I was no longer a little girl but also couldn’t qualify as a woman just yet so in the interim I would learn just that. Being a 12 year old and school would be put on the back burner as I learned how to keep house and my appearance (although I often rebelled by wearing pajamas and slippers in public). Learning to cook was a must since I would never keep a man with sex alone (although how could you not keep a man with missionary?!). I would also learn how to tend to a man. Set his plate and serve him food only when he was ready and seated at the table. Have any medication readily available next to his meal with his beverage of choice that should constantly be topped off. Bringing him his shoes or jacket or keys or anything else he needed. If I was raised correctly, I would do nothing short of wipe the man’s ass for him because that was my role as a woman. Somehow Eve being from Adam’s rib meant that woman for the entirety of history would have to be a slave to their husbands. That’s how God intended it.

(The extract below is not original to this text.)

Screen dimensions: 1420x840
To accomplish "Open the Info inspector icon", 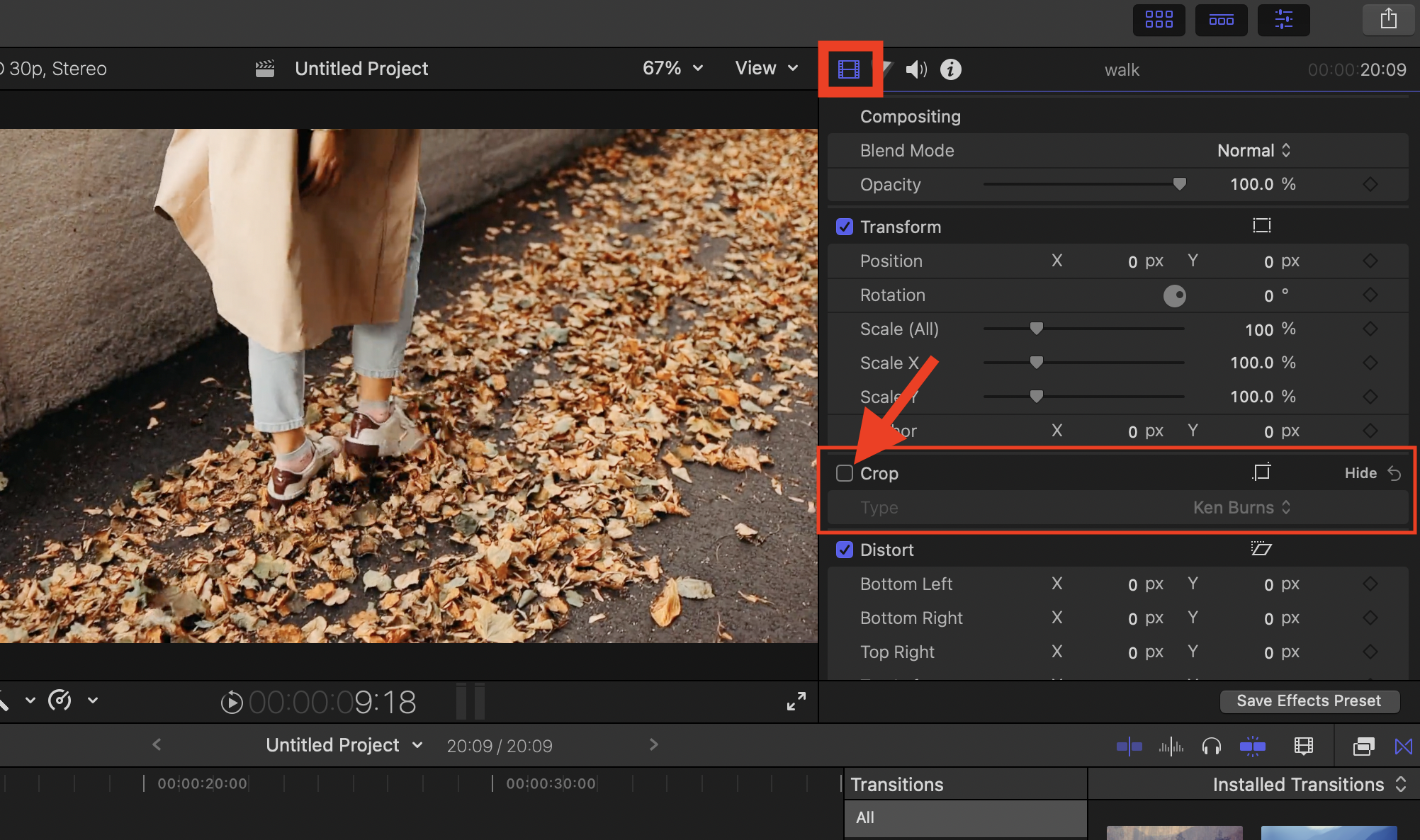I will tap(950, 69).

When I turned 16 it was time for me to decide what I was going to do with the rest of my life. The Foster man decided if I chose to get a job supporting myself would be my responsibility. But if I decided to be barefoot and pregnant, praising the Lordt I would have their full support and blessing. One of the most memorable lines of this time in my life was “There really is no place for women in education, where is school really going to take you?”

School would take me to the mountains of Vermont where I would work as a stripper to pay for college or so the family rumor went. It took me around the country doing volunteer work, it introduced me to the most influential people in my life and gave me the opportunity to learn, grow and reprogram a lifetime of discriminating beliefs. It would take me to the state house to receive an award given by the Secretary of State. It would add my name to stories in the college newspaper, Dean’s and President’s lists, on plaques scattered around campus listing award recipients throughout the years. I owned being a student however as I would learn after receiving a Master’s, no amount of education would make up for me not being married, with children, tending to my husband. 

Thus begins my journey of being my own woman.